就農への高いハードル | 会社を辞めてXXを season 2

会社を辞めてXXを season 2

自分の原点に戻るべく57歳にして東京の商社を辞めて農業分野への転職を決意。年齢フィルターに苦戦しながらも農園への転職に成功するも1年でリストラに。再び彷徨いはじめた自分探しの備忘録。

 

 

 

 

 


みなさん、こんにちは。

今年の春から57歳の新人として新しい会社でのスタートが始まった。勤務先は地方の農園であり、日々農業に携わる毎日だ。仕事はほぼ肉体労働が中心であるが作業が変わるたびに普段使わない筋肉を酷使することになる。だが3か月も過ぎると体の方も筋肉がついてきて単調な作業にもメゲない体力が気付かぬうちについてきた。
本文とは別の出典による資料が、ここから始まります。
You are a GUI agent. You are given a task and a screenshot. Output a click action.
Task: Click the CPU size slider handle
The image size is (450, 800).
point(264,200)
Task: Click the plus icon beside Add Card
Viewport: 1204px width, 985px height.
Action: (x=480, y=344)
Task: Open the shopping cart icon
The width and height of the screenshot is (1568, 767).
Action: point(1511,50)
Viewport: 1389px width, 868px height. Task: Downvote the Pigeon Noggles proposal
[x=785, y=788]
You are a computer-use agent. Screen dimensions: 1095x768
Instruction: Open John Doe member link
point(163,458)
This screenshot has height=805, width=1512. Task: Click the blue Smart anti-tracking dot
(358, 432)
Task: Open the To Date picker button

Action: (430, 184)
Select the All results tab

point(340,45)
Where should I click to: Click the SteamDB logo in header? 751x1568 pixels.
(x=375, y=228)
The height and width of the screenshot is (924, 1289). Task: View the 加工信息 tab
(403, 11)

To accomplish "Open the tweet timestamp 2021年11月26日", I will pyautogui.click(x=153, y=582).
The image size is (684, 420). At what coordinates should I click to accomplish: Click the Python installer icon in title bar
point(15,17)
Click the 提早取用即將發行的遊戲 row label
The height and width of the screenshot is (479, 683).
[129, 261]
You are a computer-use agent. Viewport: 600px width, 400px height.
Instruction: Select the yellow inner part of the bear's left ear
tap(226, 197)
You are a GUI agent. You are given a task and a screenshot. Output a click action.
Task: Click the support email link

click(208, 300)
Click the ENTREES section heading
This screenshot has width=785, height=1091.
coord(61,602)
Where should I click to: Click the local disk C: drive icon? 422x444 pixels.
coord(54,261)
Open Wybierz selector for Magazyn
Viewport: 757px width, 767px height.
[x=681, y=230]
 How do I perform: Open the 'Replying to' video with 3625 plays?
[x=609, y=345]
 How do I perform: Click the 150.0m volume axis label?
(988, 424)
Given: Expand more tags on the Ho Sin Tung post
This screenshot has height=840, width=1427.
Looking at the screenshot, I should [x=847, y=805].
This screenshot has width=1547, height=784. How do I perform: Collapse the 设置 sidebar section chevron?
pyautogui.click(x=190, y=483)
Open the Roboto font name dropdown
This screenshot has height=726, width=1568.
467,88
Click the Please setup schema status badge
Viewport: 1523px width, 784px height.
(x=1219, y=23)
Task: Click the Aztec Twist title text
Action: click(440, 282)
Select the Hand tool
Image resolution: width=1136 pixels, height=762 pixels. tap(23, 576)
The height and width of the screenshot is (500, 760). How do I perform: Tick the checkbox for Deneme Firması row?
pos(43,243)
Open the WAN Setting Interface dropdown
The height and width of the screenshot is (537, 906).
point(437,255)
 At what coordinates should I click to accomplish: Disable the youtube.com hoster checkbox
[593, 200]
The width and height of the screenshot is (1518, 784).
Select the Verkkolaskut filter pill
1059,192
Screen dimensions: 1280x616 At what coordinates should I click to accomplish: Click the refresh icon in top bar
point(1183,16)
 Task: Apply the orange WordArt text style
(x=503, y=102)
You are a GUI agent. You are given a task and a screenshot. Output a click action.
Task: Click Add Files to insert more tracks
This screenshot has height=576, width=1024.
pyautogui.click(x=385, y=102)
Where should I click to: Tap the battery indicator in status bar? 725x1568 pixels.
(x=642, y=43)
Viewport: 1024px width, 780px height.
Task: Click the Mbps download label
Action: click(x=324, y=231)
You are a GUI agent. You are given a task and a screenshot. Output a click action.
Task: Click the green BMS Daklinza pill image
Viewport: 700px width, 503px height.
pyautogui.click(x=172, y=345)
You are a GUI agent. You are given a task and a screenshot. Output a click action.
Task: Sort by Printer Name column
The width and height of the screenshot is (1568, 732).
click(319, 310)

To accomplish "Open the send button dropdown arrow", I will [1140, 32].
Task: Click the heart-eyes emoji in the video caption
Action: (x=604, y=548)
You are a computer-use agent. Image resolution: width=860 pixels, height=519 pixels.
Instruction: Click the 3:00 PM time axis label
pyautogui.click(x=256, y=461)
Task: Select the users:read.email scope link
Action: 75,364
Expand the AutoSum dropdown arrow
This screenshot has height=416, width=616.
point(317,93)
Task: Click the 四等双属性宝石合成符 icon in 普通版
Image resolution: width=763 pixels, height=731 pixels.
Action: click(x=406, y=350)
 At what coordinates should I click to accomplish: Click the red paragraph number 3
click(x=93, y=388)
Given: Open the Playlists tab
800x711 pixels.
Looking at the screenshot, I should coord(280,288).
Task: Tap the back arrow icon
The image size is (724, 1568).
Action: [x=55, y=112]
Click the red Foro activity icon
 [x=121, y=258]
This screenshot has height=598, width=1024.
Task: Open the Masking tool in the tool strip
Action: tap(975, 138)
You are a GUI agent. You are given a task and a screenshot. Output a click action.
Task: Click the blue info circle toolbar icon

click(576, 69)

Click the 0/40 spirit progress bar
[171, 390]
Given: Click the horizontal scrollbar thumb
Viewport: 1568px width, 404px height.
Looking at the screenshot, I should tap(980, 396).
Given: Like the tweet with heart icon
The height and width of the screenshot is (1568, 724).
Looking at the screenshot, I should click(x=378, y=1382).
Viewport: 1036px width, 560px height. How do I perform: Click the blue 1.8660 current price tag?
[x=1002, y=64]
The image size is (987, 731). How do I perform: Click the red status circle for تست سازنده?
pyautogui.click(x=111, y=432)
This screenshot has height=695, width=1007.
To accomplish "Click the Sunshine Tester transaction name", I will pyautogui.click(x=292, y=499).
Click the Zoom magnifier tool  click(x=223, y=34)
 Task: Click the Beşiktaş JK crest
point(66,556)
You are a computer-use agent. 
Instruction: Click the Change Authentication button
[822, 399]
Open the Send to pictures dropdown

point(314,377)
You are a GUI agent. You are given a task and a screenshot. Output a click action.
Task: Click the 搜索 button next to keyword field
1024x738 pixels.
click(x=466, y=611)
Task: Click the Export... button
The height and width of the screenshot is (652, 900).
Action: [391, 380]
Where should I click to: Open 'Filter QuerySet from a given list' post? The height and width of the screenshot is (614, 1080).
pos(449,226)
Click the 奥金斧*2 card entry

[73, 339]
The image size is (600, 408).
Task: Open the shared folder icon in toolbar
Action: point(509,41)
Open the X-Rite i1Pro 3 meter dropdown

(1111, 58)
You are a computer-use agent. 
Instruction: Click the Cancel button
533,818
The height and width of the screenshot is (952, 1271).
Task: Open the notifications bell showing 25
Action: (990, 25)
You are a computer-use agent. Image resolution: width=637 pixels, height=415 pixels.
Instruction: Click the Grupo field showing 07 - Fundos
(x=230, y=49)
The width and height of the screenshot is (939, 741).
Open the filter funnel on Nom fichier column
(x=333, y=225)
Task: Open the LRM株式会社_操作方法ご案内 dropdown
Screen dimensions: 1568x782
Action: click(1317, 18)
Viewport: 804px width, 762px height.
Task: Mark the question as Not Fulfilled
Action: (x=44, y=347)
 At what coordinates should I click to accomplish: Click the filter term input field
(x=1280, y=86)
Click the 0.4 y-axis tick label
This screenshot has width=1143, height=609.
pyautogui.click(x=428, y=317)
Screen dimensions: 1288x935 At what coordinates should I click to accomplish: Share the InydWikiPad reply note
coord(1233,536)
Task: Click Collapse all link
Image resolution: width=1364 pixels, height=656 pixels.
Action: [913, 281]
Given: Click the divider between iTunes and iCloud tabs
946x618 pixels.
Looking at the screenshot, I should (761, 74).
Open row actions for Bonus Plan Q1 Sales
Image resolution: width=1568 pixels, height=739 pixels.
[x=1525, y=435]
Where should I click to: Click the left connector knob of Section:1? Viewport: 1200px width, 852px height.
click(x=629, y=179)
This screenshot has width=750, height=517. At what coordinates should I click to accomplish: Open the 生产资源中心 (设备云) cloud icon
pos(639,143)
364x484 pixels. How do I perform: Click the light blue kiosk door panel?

さて、諸兄はよくご存じの通り転職には情報が重要だ。メジャーな転職サイトは情報量も多いし求人案件も多い。以前、取り上げたように得手不得手がそれぞれある。そしてこれらのメジャーサイトとはべつに、いくつかの小さな転職サイトがある。これらは小粒だがなかなか有用なものもある。

私がメジャー転職サイトとは別に利用していた転職サイトをご紹介しよう。知名度があまりなくCMもないのでヘタに書くとわからなくなるので実名でお知らせする。シニア向け、農業特化型求人サイトだ。

① マイスター60
② ヘイゼムキャリアラボ
③ シニア求人ナビ
④ CR40(Career Release 40)
⑤ From40
⑥ ロンザン
⑦ 八十二スタッフサービス
⑦ JA長野県 長野県の農業のお仕事
⑧ 長野県農業担い手育成基金
⑨ 農家のお仕事ナビ
⑩ 農家・農業求人サイト あぐりナビ
⑪ マイナビ農業就農
⑫ カモメ中国転職

マイスター60は「年齢は背番号 人生に定年なし」を謳い幅広い案件を提供している。職業訓練や高齢者向けセミナーもやっていてしっかりしている。求人案件も多く全国規模で探せる。ヘイゼムはコンサル、ITチーフエンジニアが中心のようだ。シニア求人ナビはマンション管理人、土木作業、交通整理、警備などが豊富だ。CR40は募集案件が少ない。From40はスカウトが来てもタクシー乗務員くらいだ。しかもスカウトからフザけた文章で失礼な案内しかこない。

ロンザンは登録するとすぐにWEB面談があって希望の分野を聞いてくれるがVIP案件中心のようで私は縁がなかった。八十二は長野の地銀系だが年齢フィルターだと思うが一度も紹介はなかった。あとは大手のサブサイトだ。最後のカモメは勢いのある中国企業で働けるウデがある方にはおもしろいサイトだ。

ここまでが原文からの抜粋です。